## Brief 1
Answer the following from the text on externalization in LLM agents, one line each.
(a) Which three core dimensions does the paper identify?
(b) Which years does the text give for the Context stage?
(c) What does the harness use in place of cramming everything into a fragile context window?
## Brief 2
Extend the text on externalization in LLM agents, starting after its final sentence.

This paper presents a unified systems-level review of Large Language Model (LLM) agents through the lens of externalization. It identifies three core dimensions—Memory, Skills, and Protocols—and introduces Harness Engineering as the integration layer that transforms internal cognitive burdens into reliable external structures.
TL;DR
The secret to reliable AI agents is not more parameters, but Externalization. This paper argues that modern agent design is shifting from "Model-Centric" to "Harness-Centric," moving cognitive burdens—like memory, procedural expertise, and interaction rules—out of the model’s weights and into a managed infrastructure called the Harness.
Background: The Outward Migration of Intelligence
For years, the industry assumed that "smarter weights = better agents." However, even the most powerful models fail at long-term consistency. The researchers track a historical arc of capability:
- Weights (2022-2023): Knowledge is frozen in parameters. Hard to update, easy to hallucinate.
- Context (2023-2024): Using RAG and Prompting (Chain-of-Thought) to "stage" cognition.
- Harness (2025-2026): Intelligence is distributed across persistent memory, skill registries, and standardized protocols.
Figure 1: Just as humans moved from internal thought to writing and digital computation, LLM agents are moving from internal weights to external harnesses.
The Core Architecture: Memory, Skills, and Protocols
The paper breaks down "Agency" into three externalized modules that transform the model's task:
1. Externalized State: Memory
Instead of cramming everything into a fragile context window, the harness uses a Hierarchical Memory Architecture.

## Information provided
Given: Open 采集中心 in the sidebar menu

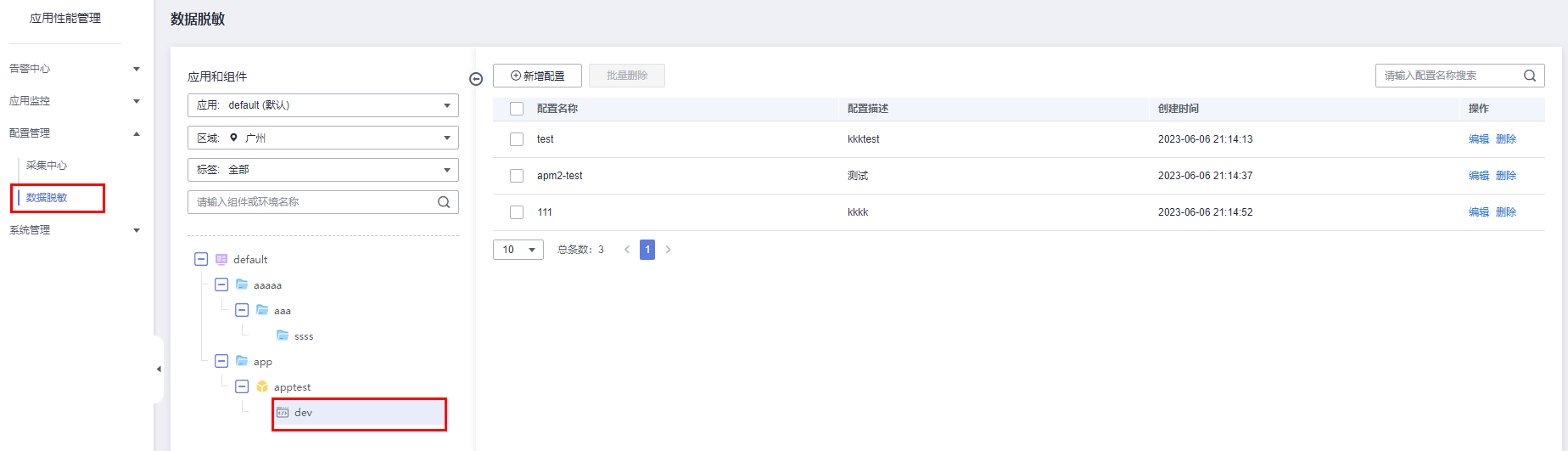Looking at the screenshot, I should coord(47,166).
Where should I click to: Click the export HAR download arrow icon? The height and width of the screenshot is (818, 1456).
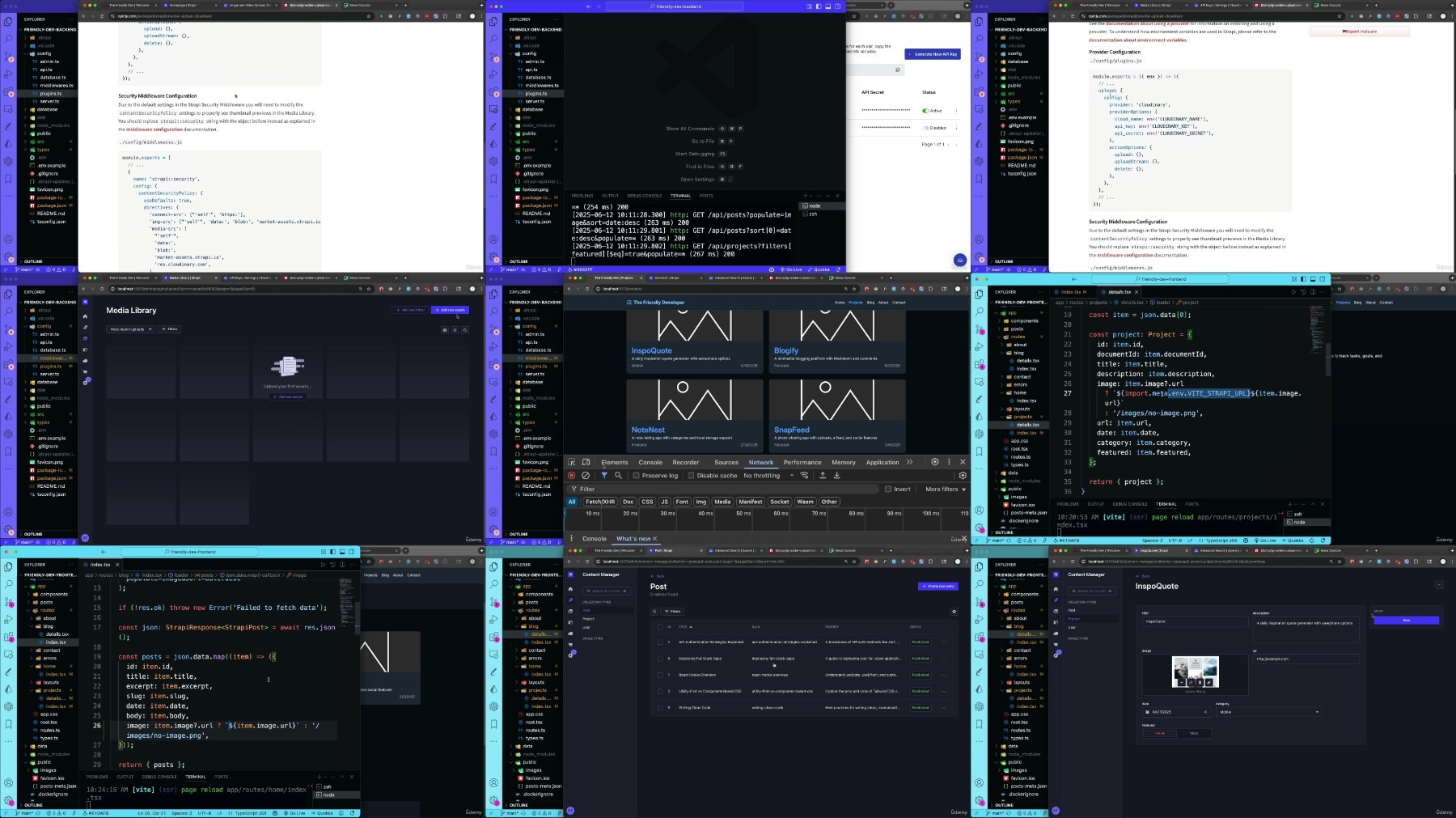836,476
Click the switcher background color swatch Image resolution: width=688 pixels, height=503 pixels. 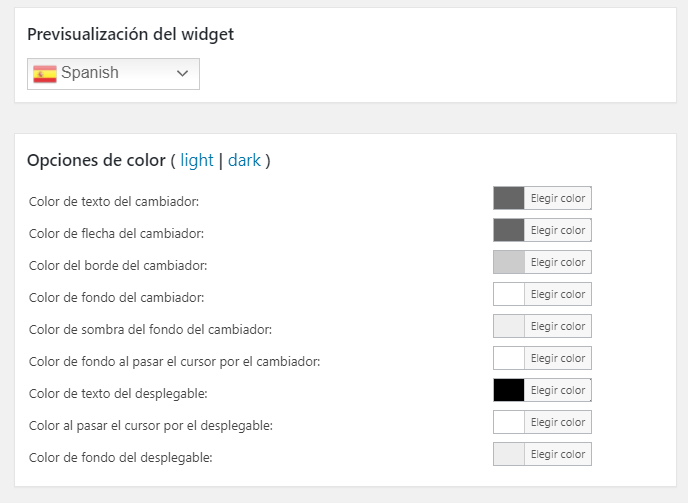[x=509, y=294]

## Written answer 1
(a) Memory, Skills, and Protocols.
(b) 2023-2024.
(c) A Hierarchical Memory Architecture.

## Written answer 2
- Transformation: From Recall (hard) to Recognition/Retrieval (reliable).
- The Design: Modern systems use "OS-style" memory management, swapping "hot" context (active work) for "cold" storage (historical episodes).
2. Externalized Expertise: Skills
A model shouldn't have to "invent" a workflow every time.
- Transformation: From Improvised Generation to Structured Composition.
- The Artifact: "Skill files" (like
SKILL.md) encapsulate procedures, decision heuristics, and safety constraints. The agent simply loads the expertise required for the task.
3. Externalized Interaction: Protocols
Interaction with tools (APIs) or other agents is often the point of failure.
- Transformation: From Ad-hoc Language to Structured Contracts.
- The Solution: Standards like the Model Context Protocol (MCP) or Agent-to-Agent (A2A) protocols ensure that communication is typed, validated, and secure.
Methodology: The Harness as a Cognitive Environment
The "Harness" is the runtime that hosts these modules. It isn't just "glue code"; it's a Cognitive Environment that implements:
- Agent Loops: The "Perceive-Plan-Act" cycle.
- Sandboxing: Forcing the model to work in a safe, isolated area.
- Observability: Creating a "black box recorder" of every decision.
Figure 2: The community focus is shifting from the 'Agent Core' (LLM) to the 'Harness' (Infrastructure).
Deep Insight: The Cerebrum vs. The Cerebellum
In a fascinating extension to Embodied AI (Robotics), the authors suggest we are seeing a "Cerebrum–Cerebellum split."
- The Cerebrum (LLM Agent): Handles high-level reasoning and task decomposition.
- The Cerebellum (VLA Models): Handles fast, reactive motor control (e.g., grasping an object). By externalizing motor control as a "Skill," the high-level brain is freed to focus on the goal, making robots significantly more robust.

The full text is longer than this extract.